# Start of TEXT

# Fiskars Made in China?



## Islander (Nov 3, 2010)

I have a Fiskars Super Splitter, which is the best thing since sliced wood. I call it my splitting instrument. I only use my older mauls for loaners or very dirty wood now.

I was splitting some kindling last night with it, using it more like a hatchet, with my hand choked 1/2 way up the handle. Works, but not the safest, most controllable way to split small pieces. 

So this morning I got to looking for a Fiskars hatchet for this task. I usually scope out Amazon first, and usually buy from AS Sponsor Bailey's.

A few comments on Amazon indicated at least one Fiskars hatchet is made in China. Several comments that the steel is softer, and also a couple about broken handles. Hard to imagine those comments based on my Super Splitter...but not surprising if its an offshored product.

I won't buy a Made in China hatchet period (try not to for anything, but that's another topic).

Anyone know which Fiskars hatchets/axes are made in China?

Any suggestions for a Made in USA option, or Canada/Europe is OK? How about the Estwing hatchet?

Looking for something on the larger side for a hatchet...something capable of splitting a straight-grained hardwood larger split into smaller pieces for fire starting. I already have a smaller camp hatchet, but that doesn't really cut it...

Sorry if this has already been discussed...I saw a couple items mentioning this, but no listing of which models are made where.


----------



## outdoorlivin247 (Nov 3, 2010)

Estwing fireside friend....

http://www.arboristsite.com/showthread.php?t=119602&highlight=estwing

http://www.arboristsite.com/showthread.php?t=150967&highlight=estwing


----------



## Ductape (Nov 3, 2010)

What ISN'T made in China today?? :monkey:


----------



## Art Vandelay (Nov 3, 2010)

Ductape said:


> What ISN'T made in China today?? :monkey:



Ductape's made in China too.


----------



## outdoorlivin247 (Nov 3, 2010)

Ductape said:


> What ISN'T made in China today?? :monkey:



Estwing...


----------



## Marc (Nov 3, 2010)

# End of TEXT
# Start of DATA ROWS

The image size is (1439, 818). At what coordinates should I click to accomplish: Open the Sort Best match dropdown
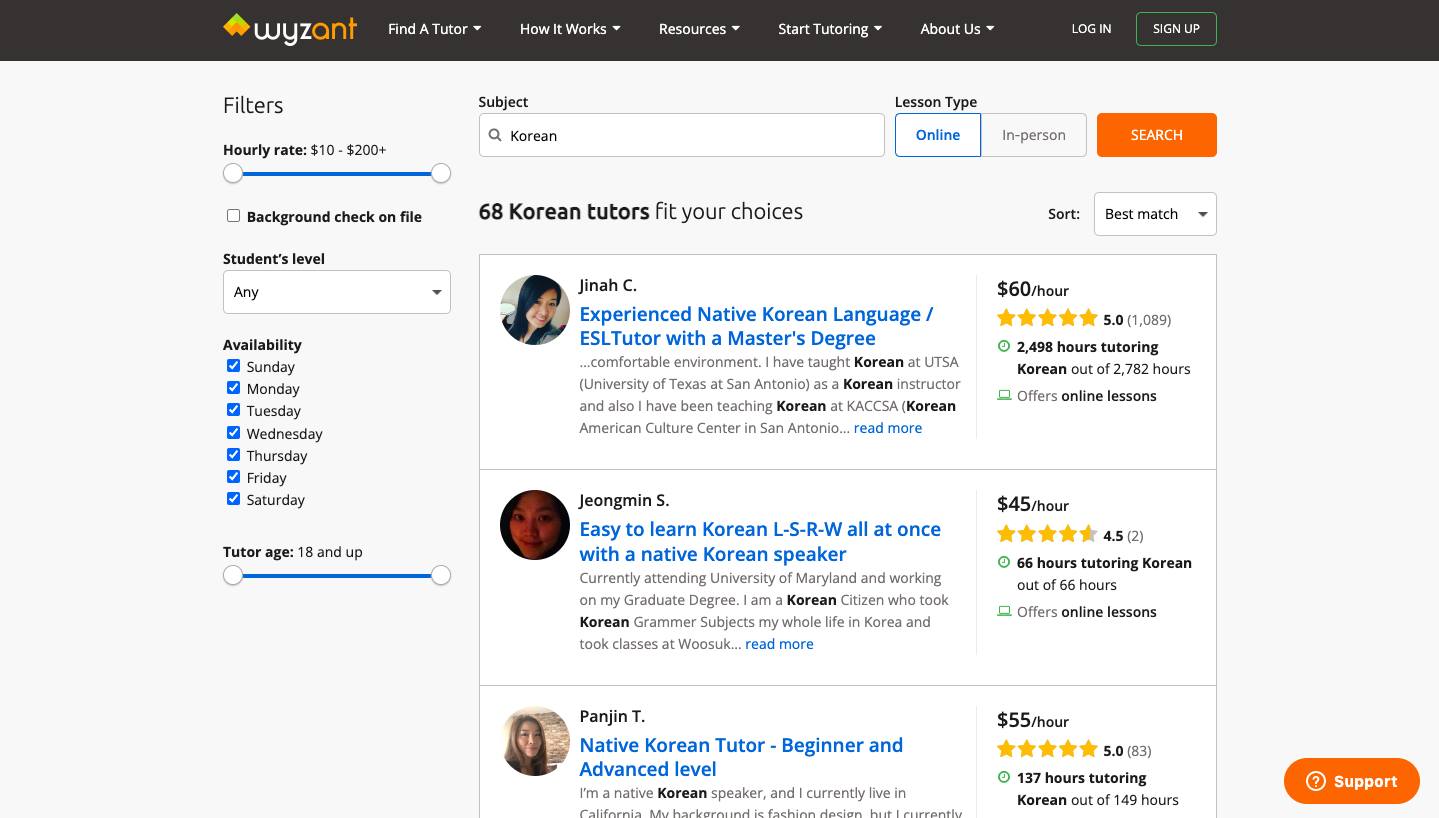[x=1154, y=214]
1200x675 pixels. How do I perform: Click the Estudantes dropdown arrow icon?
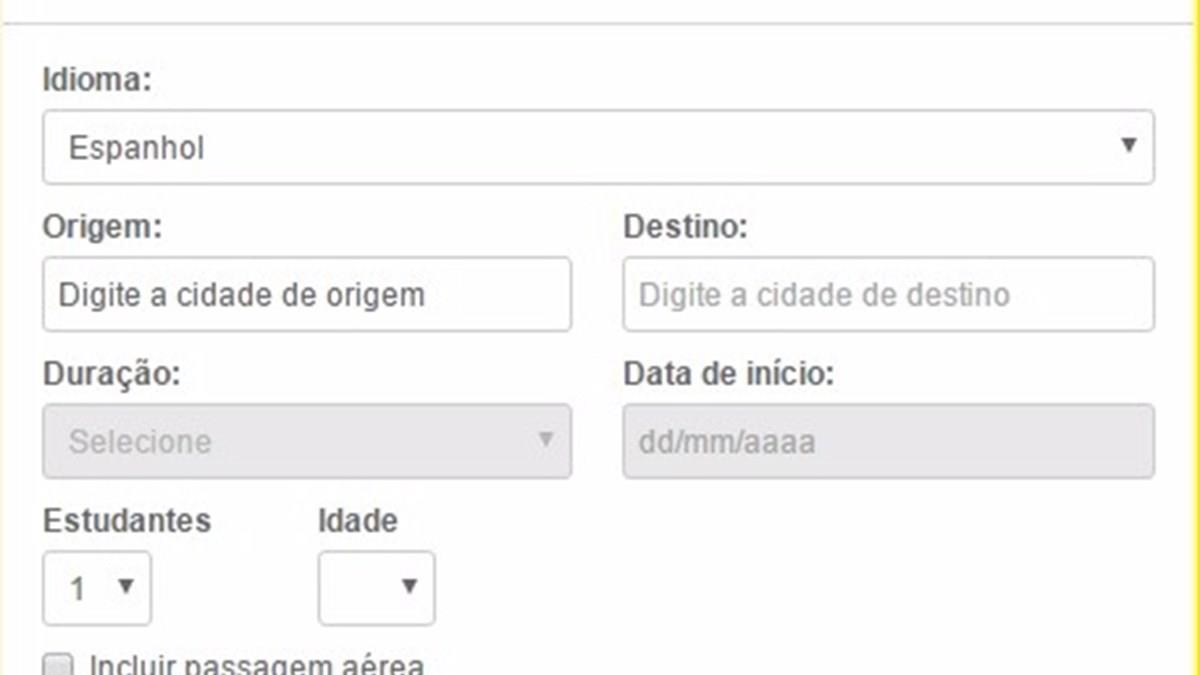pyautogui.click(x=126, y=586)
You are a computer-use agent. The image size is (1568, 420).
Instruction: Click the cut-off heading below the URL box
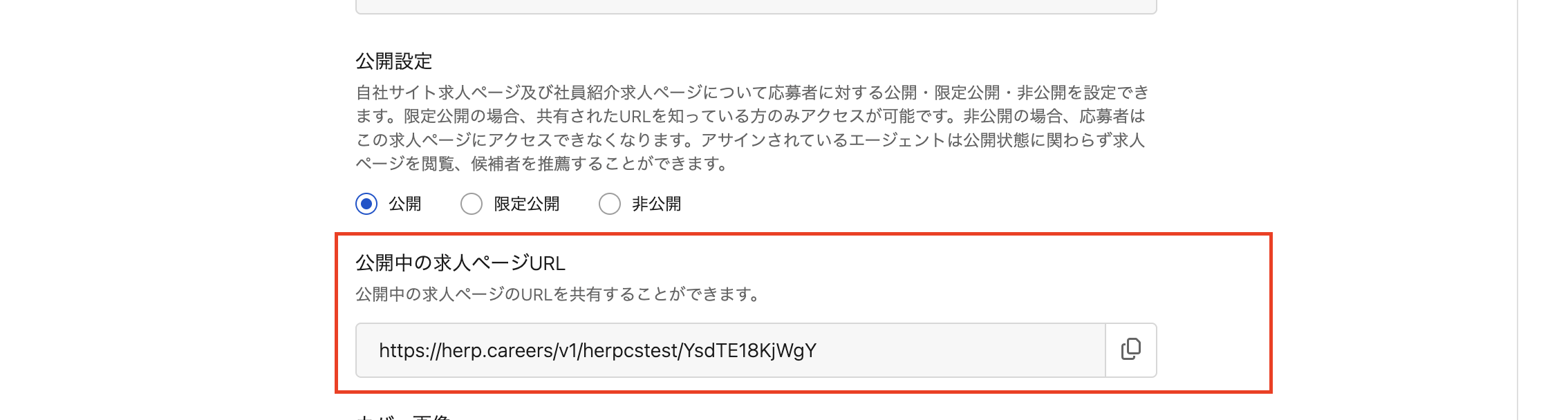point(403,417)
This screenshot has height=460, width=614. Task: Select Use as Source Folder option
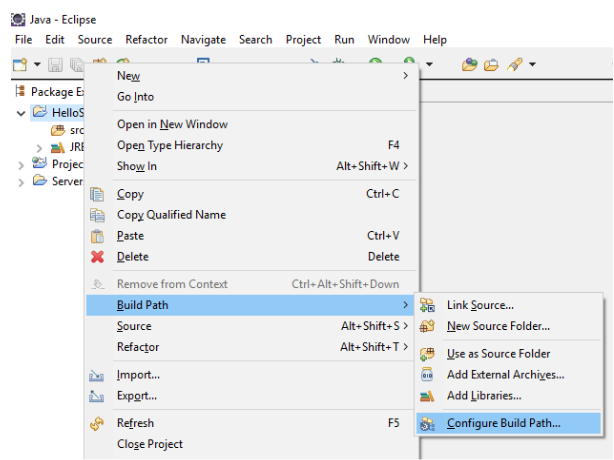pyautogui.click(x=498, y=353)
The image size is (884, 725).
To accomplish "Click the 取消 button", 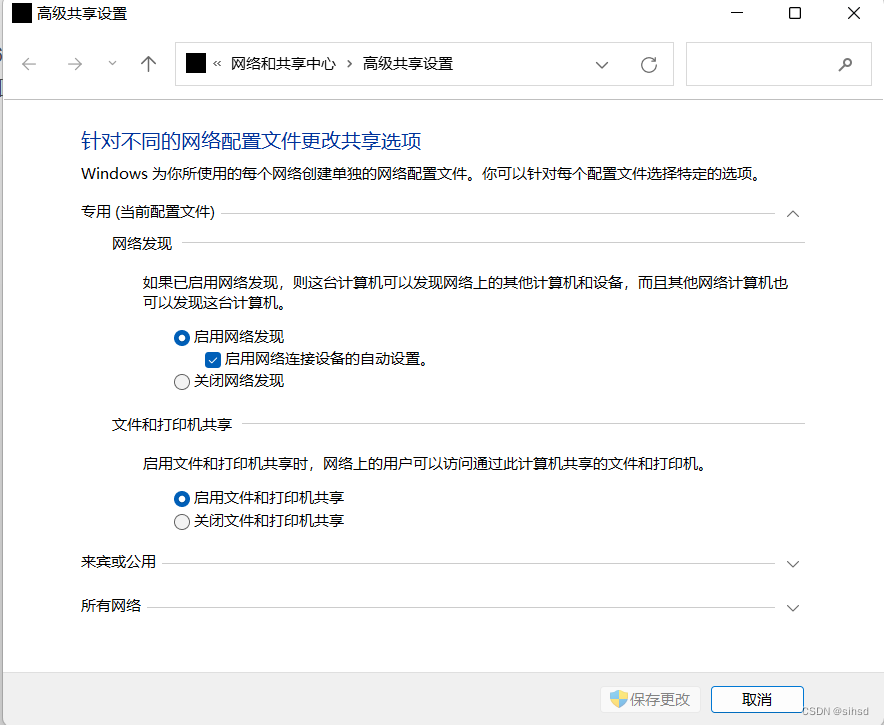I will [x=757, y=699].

# End of DATA ROWS

TASKS AND EXERCISES:
1. Repeat the Fiskars hatchet thread verbatim between "I was splitting" and "are made in China?", inclusive.
2. Carry on the forum thread about Fiskars hatchets from the point where it ends.

EXPECTED RESULTS:
1.
I was splitting some kindling last night with it, using it more like a hatchet, with my hand choked 1/2 way up the handle. Works, but not the safest, most controllable way to split small pieces. 

So this morning I got to looking for a Fiskars hatchet for this task. I usually scope out Amazon first, and usually buy from AS Sponsor Bailey's.

A few comments on Amazon indicated at least one Fiskars hatchet is made in China. Several comments that the steel is softer, and also a couple about broken handles. Hard to imagine those comments based on my Super Splitter...but not surprising if its an offshored product.

I won't buy a Made in China hatchet period (try not to for anything, but that's another topic).

Anyone know which Fiskars hatchets/axes are made in China?

2.
Ductape said:


> What ISN'T made in China today?? :monkey:



My firewood!


----------



## Wood Scrounge (Nov 3, 2010)

Ductape said:


> What ISN'T made in China today?? :monkey:



I was not made there


----------



## flatlandr (Nov 3, 2010)

I got a Stihl splitting hatchet as a gift. It works pretty well for me. I've used it on rounds up to 8".


----------



## Islander (Nov 3, 2010)

I'd like to stick with Fiskars, as long as its not made in China. But I'll also consider the Estwing Fireside Friend...looks like a very nice tool.

How about the Fiskars 17" splitting axe? That size seems about right. Anyone know if those are Made in Finland? I don't mind buying European...


----------



## Chris Crouse (Nov 3, 2010)

Estwing made in AMERICA.


----------



## outdoorlivin247 (Nov 3, 2010)

Chris Crouse said:


> Estwing made in AMERICA.



Yep, Rockford, IL...NW of me about 3 hours...


----------



## bluestem (Nov 3, 2010)

outdoorlivin247 said:


> Yep, Rockford, IL...NW of me about 3 hours...



25 minutes to my west!! Great tools.


----------



## Stew7 (Nov 3, 2010)

I wouldn't always trust the comments from people on Amazon. I rely on them to a point, but wouldn't stake too much on them.

If you look at the pictures of those axes, you can almost see visibly where it says Finland on the head. I would assume it means that's where they're made.


----------



## Art Vandelay (Nov 3, 2010)

outdoorlivin247 said:


> Yep, Rockford, IL...NW of me about 3 hours...





bluestem said:


> 25 minutes to my west!! Great tools.



5 hours and 49 minutes from me.


----------



## sjp (Nov 3, 2010)

both my fiskars say made in finland on them


----------



## Scrapiron (Nov 3, 2010)

*All three of my Fiskars say Finland*

even the 14" hatchet.


----------



## CountryBoy19 (Nov 3, 2010)

Have you tried contacting Fiskars just to confirm where they're made? That might get you somewhere...


----------



## Islander (Nov 3, 2010)

I sent Fiskars a note through their web site a couple hours ago...no word back yet. I'll be sure to post the response here.

Now that I look closer at the zoomable image on Amazon, Stew7 is right, you can see FINLAND in the plastic near the back of the head. But I'll wait for Fiskars to come back and confirm....would not want a bait and switch with an old picture.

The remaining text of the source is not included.